The median household income was $46,875, and the median family income was $53,147. Males had a median income of $34,698 versus $26,000 for females. The per capita income for the town was $18,604. About 7.4% of families and 5.8% of the population were below the poverty line, including 8.1% of those under age 18 and 4.7% of those age 65 or over.

Historical population
| Census | Pop. | Note | %± |
| 1790 | 256 |  | — |
| 1800 | 901 |  | 252.0% |
| 1810 | 1,609 |  | 78.6% |
| 1820 | 1,636 |  | 1.7% |
| 1830 | 2,395 |  | 46.4% |
| 1840 | 2,702 |  | 12.8% |
| 1850 | 3,567 |  | 32.0% |
| 1860 | 3,637 |  | 2.0% |
| 1870 | 7,014 |  | 92.9% |
| 1880 | 7,193 |  | 2.6% |
| 1890 | 7,771 |  | 8.0% |
| 1900 | 1,715 |  | −77.9% |
| 1910 | 1,617 |  | −5.7% |
| 1920 | 1,583 |  | −2.1% |
| 1930 | 1,691 |  | 6.8% |
| 1940 | 1,733 |  | 2.5% |
| 1950 | 1,908 |  | 10.1% |
| 1960 | 2,303 |  | 20.7% |
| 1970 | 3,270 |  | 42.0% |
| 1980 | 3,555 |  | 8.7% |
| 1990 | 4,606 |  | 29.6% |
| 2000 | 5,086 |  | 10.4% |
| 2010 | 5,999 |  | 18.0% |
| 2020 | 6,988 |  | 16.5% |
U.S. Decennial Census

==Arts and culture==
===Annual cultural events===
St. Albans town is located on the shore of Lake Champlain. Every Fourth of July is marked by the "Bay Day" event, which includes a triathlon and a fireworks show on the bay.

===Major routes===
The town is served by the following numbered highways.
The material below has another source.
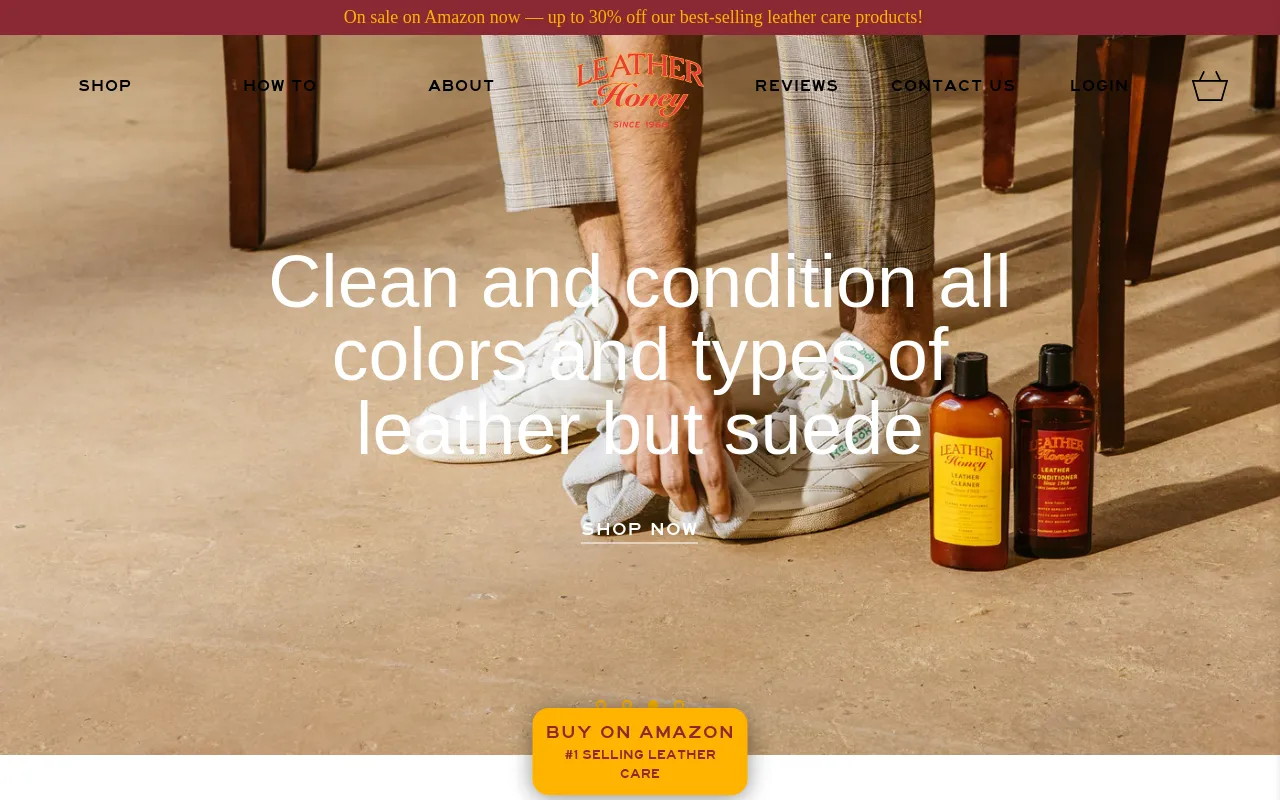Click the #1 Selling Leather Care text
This screenshot has width=1280, height=800.
point(640,765)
- Interstate 89, with access from Exits 19 and 20
- U.S. Route 7
- Vermont Route 36
- Vermont Route 38
- Vermont Route 104
- Vermont Route 105
- Vermont Route 207

==Education==
It is in the Maple Run Unified School District.

==Notable people==

- Bradley Barlow, US congressman, industrialist
- William Beaumont, surgeon in the U.S. Army
- Corydon Beckwith, Illinois Supreme Court justice
- Paul Blackburn, poet
- Lawrence Brainerd, US senator
- Richard M. Brewer, assumed leader of Billy the Kid's band
- Michael J. Colburn, director of the United States Marine Band
- Abbott Lowell Cummings, architectural historian and genealogist
- Sile Doty, infamous thief, counterfeiter, and criminal gang leader
- Albert S. Drew, mayor of Burlington, Vermont
- Albert B. Jewett, commander of the 10th Vermont Infantry Regiment during the American Civil War
- John LeClair, professional ice hockey player, left wing for three teams
- Rod Loomis, actor
- William L. Manly, pioneer author, wrote "Death Valley in '49"
- Sara Weeks Roberts, president, National Library for the Blind (United States)
- John Gregory Smith, 28th governor of Vermont
- William Farrar Smith, Union general during the American Civil War
- Orlando Stevens, member of the state legislatures of Vermont and Minnesota
- Benjamin Swift, US senator

==Champ==
The lake monster "Champ" was allegedly sighted and photographed near St. Albans. The creature in Lake Champlain was ostensibly given in 1609 by French explorer Samuel de Champlain, the founder of Quebec City and the lake's namesake, who is supposed to have been the first white man to record spotting "Champ" as he was fighting the Iroquois on the bank of the lake. However, in actuality no such sighting was recorded, and it has since been traced back to a 1970 article.